So, a screenshot of the programmer-art test project:
This is using the SpriteSheet2D, but it would happen with any kind of Sprite that is using non-full texture. Apparently whoever designed the Urho2D system locks all UV coordinate to integers, which are then multiplied with 0.0999999… (0.1 not represented accurately due to floating point), which then causes issues with the side pixels leaking since they never actually shifted the inward a little to compensate for the floating point inaccuracy. This combined with the fact that Urho2D does nonsensical precision losing things like:
float invWidth = 1.0f / (float)texture_->GetWidth();
float invHeight = 1.0f / (float)texture_->GetHeight();
rect.min_.x_ = rectangle_.left_ * invWidth;
rect.max_.x_ = rectangle_.right_ * invWidth;
rect.min_.y_ = rectangle_.bottom_ * invHeight;
rect.max_.y_ = rectangle_.top_ * invHeight;
Causes it to slowly hemorrhage accuracy as far as I can tell.

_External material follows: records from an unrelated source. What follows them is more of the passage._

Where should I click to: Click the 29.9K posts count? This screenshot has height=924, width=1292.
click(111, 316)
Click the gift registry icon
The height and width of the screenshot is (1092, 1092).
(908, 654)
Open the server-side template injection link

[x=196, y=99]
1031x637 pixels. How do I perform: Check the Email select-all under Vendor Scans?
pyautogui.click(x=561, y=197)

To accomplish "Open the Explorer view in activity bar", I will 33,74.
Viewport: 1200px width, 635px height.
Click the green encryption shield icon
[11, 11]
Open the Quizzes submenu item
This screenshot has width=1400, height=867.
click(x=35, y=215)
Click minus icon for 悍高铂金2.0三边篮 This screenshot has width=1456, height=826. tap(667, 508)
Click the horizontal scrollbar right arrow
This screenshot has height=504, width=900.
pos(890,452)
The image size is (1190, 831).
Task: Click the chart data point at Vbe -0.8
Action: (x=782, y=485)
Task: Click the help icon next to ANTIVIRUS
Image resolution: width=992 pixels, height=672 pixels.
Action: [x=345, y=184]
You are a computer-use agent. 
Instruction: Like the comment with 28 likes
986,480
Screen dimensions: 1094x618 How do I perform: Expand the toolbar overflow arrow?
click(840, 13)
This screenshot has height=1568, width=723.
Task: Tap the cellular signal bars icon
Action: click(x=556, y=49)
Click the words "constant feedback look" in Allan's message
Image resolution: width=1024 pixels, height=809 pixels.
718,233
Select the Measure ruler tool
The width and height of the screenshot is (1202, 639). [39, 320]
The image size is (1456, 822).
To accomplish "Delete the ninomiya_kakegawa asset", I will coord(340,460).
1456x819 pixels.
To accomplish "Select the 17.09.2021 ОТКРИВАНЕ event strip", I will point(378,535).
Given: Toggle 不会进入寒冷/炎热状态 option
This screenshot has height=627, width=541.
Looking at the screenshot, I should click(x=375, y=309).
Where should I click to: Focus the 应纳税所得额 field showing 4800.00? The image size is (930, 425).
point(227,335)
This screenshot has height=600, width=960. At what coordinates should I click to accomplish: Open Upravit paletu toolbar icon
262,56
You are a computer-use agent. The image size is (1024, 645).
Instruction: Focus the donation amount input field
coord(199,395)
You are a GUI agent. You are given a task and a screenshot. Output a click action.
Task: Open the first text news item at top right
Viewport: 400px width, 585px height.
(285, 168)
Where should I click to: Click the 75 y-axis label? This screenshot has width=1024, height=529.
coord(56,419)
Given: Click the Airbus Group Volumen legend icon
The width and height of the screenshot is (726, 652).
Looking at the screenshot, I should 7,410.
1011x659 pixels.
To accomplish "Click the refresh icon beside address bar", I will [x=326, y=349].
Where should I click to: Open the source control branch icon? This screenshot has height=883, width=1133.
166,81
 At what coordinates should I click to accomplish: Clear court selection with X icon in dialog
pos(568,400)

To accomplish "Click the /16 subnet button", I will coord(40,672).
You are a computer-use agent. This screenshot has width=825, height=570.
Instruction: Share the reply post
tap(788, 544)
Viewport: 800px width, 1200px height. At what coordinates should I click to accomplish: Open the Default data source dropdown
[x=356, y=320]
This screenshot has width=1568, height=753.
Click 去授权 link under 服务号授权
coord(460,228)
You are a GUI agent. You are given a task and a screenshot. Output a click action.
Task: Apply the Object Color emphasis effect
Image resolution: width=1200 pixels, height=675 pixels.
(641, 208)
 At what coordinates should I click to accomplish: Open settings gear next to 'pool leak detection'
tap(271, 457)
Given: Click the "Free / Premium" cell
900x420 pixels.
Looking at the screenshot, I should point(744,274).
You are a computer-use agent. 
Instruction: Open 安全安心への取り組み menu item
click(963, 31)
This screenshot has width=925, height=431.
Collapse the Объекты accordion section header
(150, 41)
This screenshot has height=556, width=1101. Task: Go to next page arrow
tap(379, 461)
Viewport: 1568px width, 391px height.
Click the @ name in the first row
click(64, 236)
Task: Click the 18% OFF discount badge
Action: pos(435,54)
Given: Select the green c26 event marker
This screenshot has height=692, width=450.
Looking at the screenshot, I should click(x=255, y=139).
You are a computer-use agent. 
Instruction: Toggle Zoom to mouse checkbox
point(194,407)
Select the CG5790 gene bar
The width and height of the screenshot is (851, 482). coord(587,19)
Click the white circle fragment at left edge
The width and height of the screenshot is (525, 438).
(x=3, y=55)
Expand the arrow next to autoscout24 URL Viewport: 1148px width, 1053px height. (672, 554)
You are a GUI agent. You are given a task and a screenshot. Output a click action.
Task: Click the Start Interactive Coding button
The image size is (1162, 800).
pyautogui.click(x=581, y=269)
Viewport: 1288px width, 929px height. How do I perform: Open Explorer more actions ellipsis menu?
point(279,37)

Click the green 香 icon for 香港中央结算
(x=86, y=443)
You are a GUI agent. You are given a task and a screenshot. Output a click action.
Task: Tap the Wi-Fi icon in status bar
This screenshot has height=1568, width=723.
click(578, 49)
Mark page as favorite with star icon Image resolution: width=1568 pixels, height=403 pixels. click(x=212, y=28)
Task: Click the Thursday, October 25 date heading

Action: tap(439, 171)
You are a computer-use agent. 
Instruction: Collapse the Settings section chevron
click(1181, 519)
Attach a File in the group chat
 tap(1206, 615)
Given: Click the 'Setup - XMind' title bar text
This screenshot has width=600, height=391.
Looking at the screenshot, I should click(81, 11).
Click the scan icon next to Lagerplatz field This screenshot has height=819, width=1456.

So, first question, why is this bound to integers instead of floating for UV’s, and why is it scaling UV’s one way, then the other, losing accuracy? And why oh why does PIXEL_SIZE exist?!
The test image files are:
Image
Image-spritesheet-json
Image-xml
Of course no such issue if I render my own verts, but I would prefer not to rewrite Urho2D to fix what seems like a major design flaw if someone can explain how you are supposed to work around these integer rounding bugs to begin with?